Personal information
- Full name: Dragan Perišić
- Date of birth: 27 October 1979 (age 46)
- Place of birth: Belgrade, SFR Yugoslavia
- Height: 1.89 m (6 ft 2 in)
- Position: Defender

Senior career*
- Years: Team / Apps / (Gls)
- 1999–2004: Železnik / 8 / (1)
- 2002: → Balkan Mirijevo (loan) / 15 / (0)
- 2002: → Dorćol (loan) / 13 / (0)
- 2003: → Rudar Pljevlja (loan) / 16 / (0)
- 2004–2005: Jablonec / 2 / (0)
- 2005–2006: Pandurii Târgu Jiu / 20 / (0)
- 2006–2009: Metalurh Zaporizhzhia / 33 / (3)
- 2010: Simurq / 4 / (1)
- 2010–2011: Sheikh Jamal
- 2011: Birkirkara / 7 / (0)
- 2012: Zemun / 13 / (0)
- Total:  / 131 / (5)

Managerial career
- Brodarac 1947
- Jedinstvo Stara Pazova
- 2020–2021: Sinđelić Beograd
- 2021: Radnički Pirot
- 2021: Radnički Sremska Mitrovica
- 2022: Železničar Pančevo
- 2022: Radnik Surdulica
- 2023: Napredak Kruševac
- 2024: Mladost Novi Sad

= Dragan Perišić =

Serbian football manager and player

Dragan Perišić (Драган Перишић; born 27 October 1979) is a Serbian football manager and former player.

==Playing career==
Born in Belgrade, Perišić was a member of Železnik for several years, but never managed to establish himself as a first-team regular.
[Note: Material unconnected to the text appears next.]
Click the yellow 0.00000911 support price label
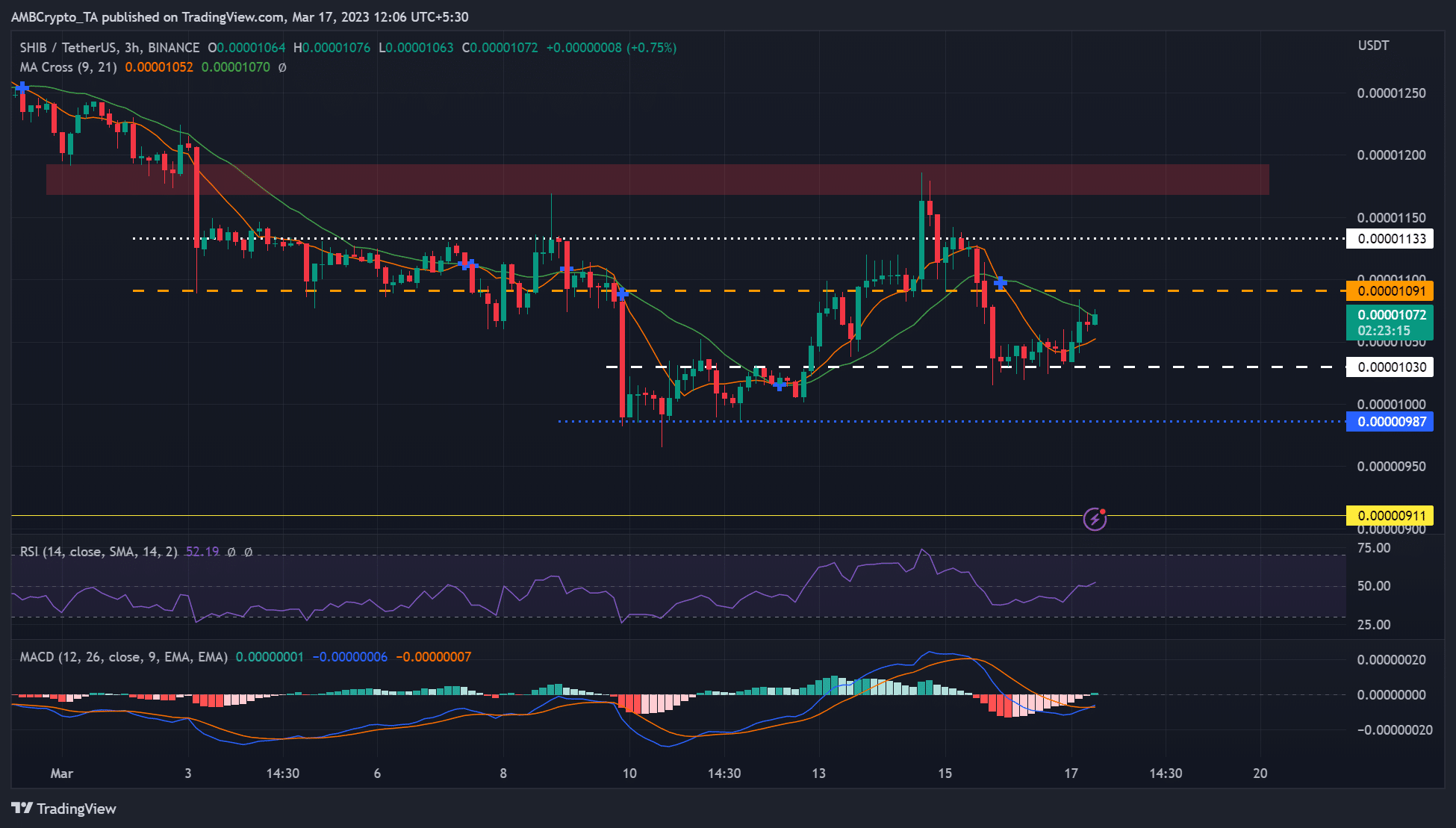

He instead went out on loan to several domestic clubs, before moving abroad in 2004. Over the next eight years, Perišić played in the Czech Republic (Jablonec), Romania (Pandurii Târgu Jiu), Ukraine (Metalurh Zaporizhzhia), Azerbaijan (Simurq), Bangladesh (Sheikh Jamal), and Malta (Birkirkara). He returned to his homeland and joined Zemun in the 2012 winter transfer window.

==Managerial career==
After hanging up his boots, Perišić served as manager of Brodarac 1947, Jedinstvo Stara Pazova, Sinđelić Beograd (September 2020–April 2021), Radnički Pirot, and Radnički Sremska Mitrovica.